Медленно тянулся, но быстро кончился короткий зимний день. Прекрасные голубые сумерки, которые застенчиво пытались проникнуть в палату, были изгнаны слепящим светом длинных ламп. Мы с бабушкой обожали сумерничать и долго не включали свет, наслаждаясь этим удивительным временем суток, когда все вокруг становится таким неопределенным и меняет свой цвет и очертания. Потом мы включали старенький торшер с зеленым абажуром, комнату заливал уютный свет… От этого же ледяного сияния спрятаться было некуда…
Медленно, но неумолимо приближалось время отбоя. Думать об этом было страшно. За большим окном без штор – черная ночь. И внутри у меня всё так же черно и пусто. Чужая огромная палата, чужие люди вокруг, постельное бельё, на котором стоят серые казенные штампы.. Отчаяние чёрной холодной волной накатывает на меня, к горлу подступают слёзы, судорожный взрыд стальным кольцом схватывает горло. Кажется, еще немного – и умру!
И вдруг я слышу чей-то голос, который тихо, но настойчиво пробирается ко мне сквозь пелену горя:
– …если хочешь.
Открываю глаза. Оказывается, Лена стоит около моей кровати и что-то говорит. Я смотрю на нее, ничего не понимая.
Она с улыбкой повторяет:
– Я говорю, ты можешь спать у меня сегодня. Хочешь?
Я недоверчиво смотрю на нее. Нет, она на самом деле предлагает мне это! Что-то рывком подняло меня на ноги, сунуло в руки подушку, одеяло и в мгновение ока бросило на кровать моей спасительницы.
Мы улеглись валетом, и, счастливая, я тотчас заснула.
Не помню, сколько дней я была в больнице в тот раз, но после той ночи окружающие (даже Альбертовна) уже не казались мне такими страшными. Оказалось, вечно плачущая девочка тоскует по дому. Особенно громко она рыдала, когда приходила ее мама. Вскоре ее выписали. Ромео покидал свою Джульетту только поздно вечером, и то потому, что его пинками выгоняла безжалостная толстая Альбертовна. Он тоже вскоре выписался, но приходил в больницу каждый день, а его Джульетта бегала к нему на лестницу. Тогда мне казалось это диким, но теперь я понимаю, что дети ведут себя так, когда им не хватает любви.
Настал тот день, когда выписали и меня. Мы с Леной обменялись телефонами. Я позвонила ей раз или два. Трудно поддерживать отношения, если не учишься в одном классе или не живешь в одном дворе.
…Прошло больше года. Однажды осенью я ехала в музыкальную школу. Когда троллейбус остановился на светофоре, я увидела Лену через окно. А она увидела меня. Мы смотрели на друга и улыбались. Мне отчаянно хотелось выйти, но проклятое сольфеджио!..

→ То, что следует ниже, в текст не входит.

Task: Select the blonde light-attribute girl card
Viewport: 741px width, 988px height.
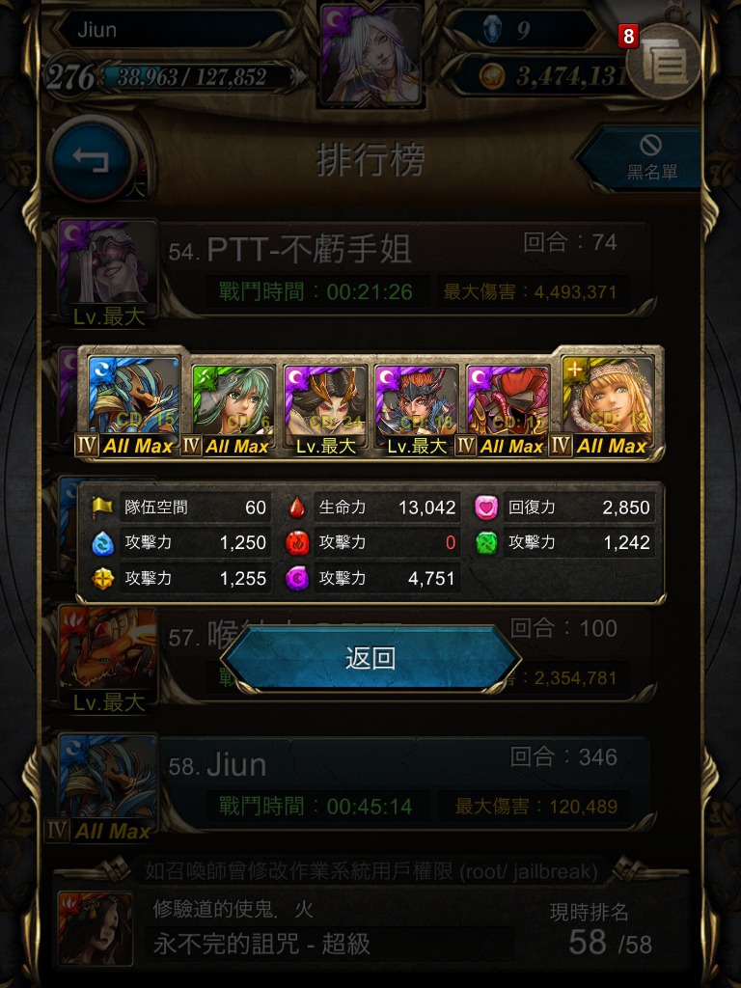Action: (x=608, y=404)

Троллейбус тронулся, ее лицо медленно проплыло мимо.
Автор: Трощинская-Степушина Татьяна Евгеньевна, г. Витебск, Беларусь
Участник Международного конкурса «Реальная помощь»

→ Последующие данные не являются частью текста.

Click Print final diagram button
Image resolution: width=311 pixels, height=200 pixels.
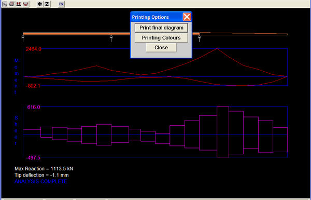[161, 28]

Об авторе от первого лица:
Трощинская-Степушина Татьяна Евгеньевна родилась и живу в г. Витебске (Беларусь), педагог, филолог, преподаю русский язык и литературу, кандидат филологических наук.

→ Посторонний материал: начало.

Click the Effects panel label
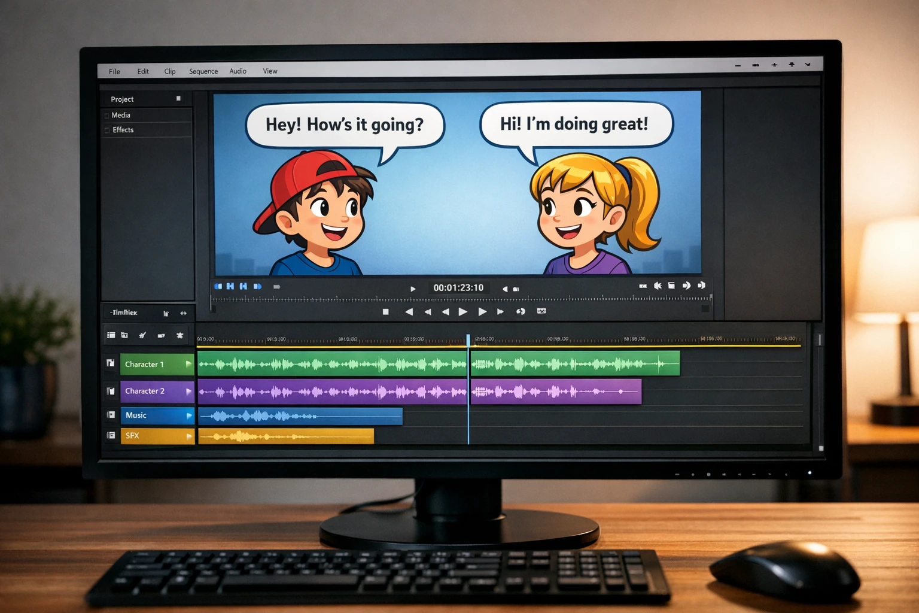The image size is (919, 613). coord(123,129)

Стремясь приобщить детей к литературе, организовываю в школе конкурсы, фестивали, конференции.
Сфера научных интересов – лингвопоэтика, лингвистика текста, проблемы интерпретации художественного текста, методика преподавания русского языка и литературы, современные образовательные технологии. Опубликовала более 50 научных и научно-методических работ.
В свободное время пишу. Люблю читать, путешествовать, общаться с интересными людьми, узнавать новое. Увлекаюсь документалистикой, теорией и историей кино.